=== WORK TO BE COMPLETED ===
Everything in the listing that follows should be reproduced exactly except the pictures.

☆ ☆ ☆ ☆ ☆ ☆ ☆

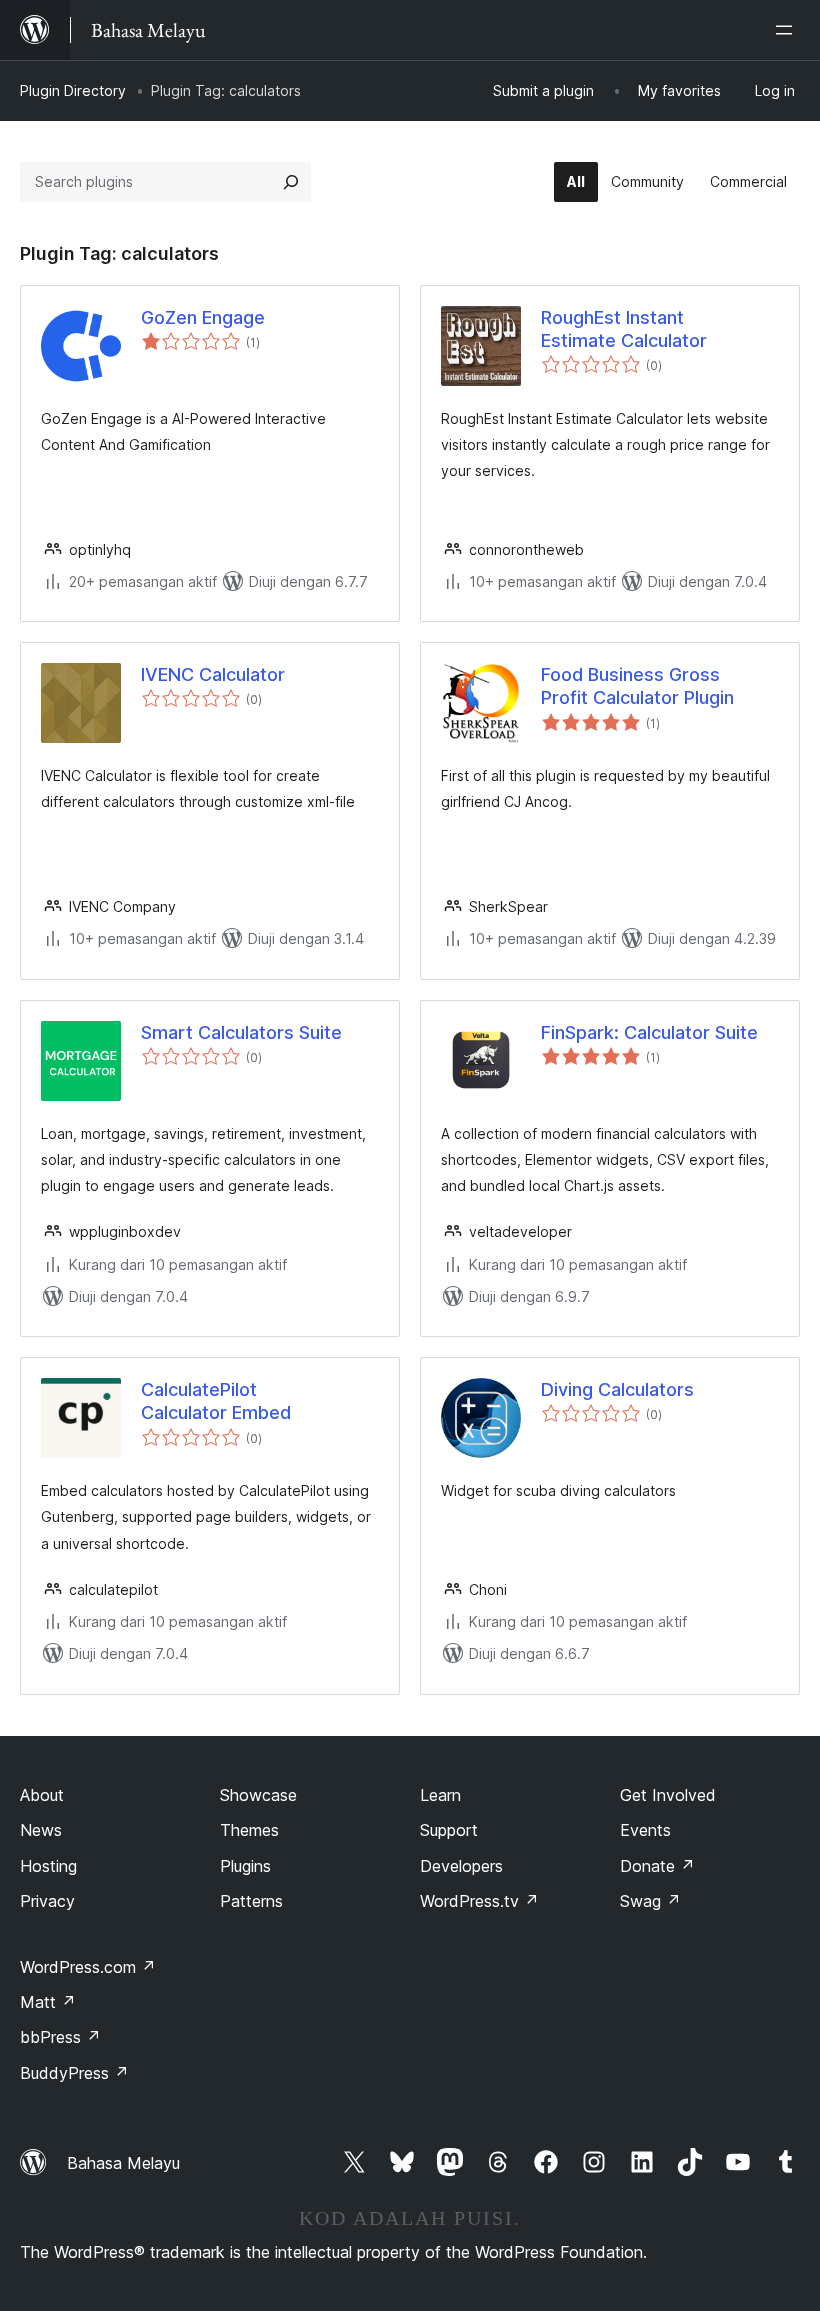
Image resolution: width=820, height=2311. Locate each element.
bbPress (60, 2037)
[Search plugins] (291, 182)
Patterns (251, 1901)
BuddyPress (74, 2073)
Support (449, 1830)
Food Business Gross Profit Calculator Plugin (637, 686)
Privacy (47, 1901)
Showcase (258, 1795)
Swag (650, 1901)
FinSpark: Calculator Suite (649, 1032)
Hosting (48, 1866)
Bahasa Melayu (123, 2163)
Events (645, 1830)
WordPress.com (88, 1967)
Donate (657, 1866)
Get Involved (668, 1795)
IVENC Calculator (213, 674)
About (42, 1795)
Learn (440, 1795)
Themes (249, 1830)
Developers (461, 1866)
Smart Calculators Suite (241, 1032)
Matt (48, 2002)
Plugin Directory (73, 90)
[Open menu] (788, 30)
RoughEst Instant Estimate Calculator (624, 329)
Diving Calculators (617, 1389)
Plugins (245, 1866)
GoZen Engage (203, 317)
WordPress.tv (479, 1901)
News (41, 1830)
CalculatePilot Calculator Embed (216, 1401)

☆ ☆ ☆ ☆ ☆ ☆ ☆

=== RESULT ===
Image resolution: width=820, height=2311. Locate each element.
bbPress (60, 2037)
[Search plugins] (291, 182)
Patterns (251, 1901)
BuddyPress (74, 2073)
Support (449, 1830)
Food Business Gross Profit Calculator Plugin (637, 686)
Privacy (47, 1901)
Showcase (258, 1795)
Swag (650, 1901)
FinSpark: Calculator Suite (649, 1032)
Hosting (48, 1866)
Bahasa Melayu (123, 2163)
Events (645, 1830)
WordPress.com (88, 1967)
Donate (657, 1866)
Get Involved (668, 1795)
IVENC Calculator (213, 674)
About (42, 1795)
Learn (440, 1795)
Themes (249, 1830)
Developers (461, 1866)
Smart Calculators Suite (241, 1032)
Matt (48, 2002)
Plugin Directory (73, 90)
[Open menu] (788, 30)
RoughEst Instant Estimate Calculator (624, 329)
Diving Calculators (617, 1389)
Plugins (245, 1866)
GoZen Engage (203, 317)
WordPress.tv (479, 1901)
News (41, 1830)
CalculatePilot Calculator Embed (216, 1401)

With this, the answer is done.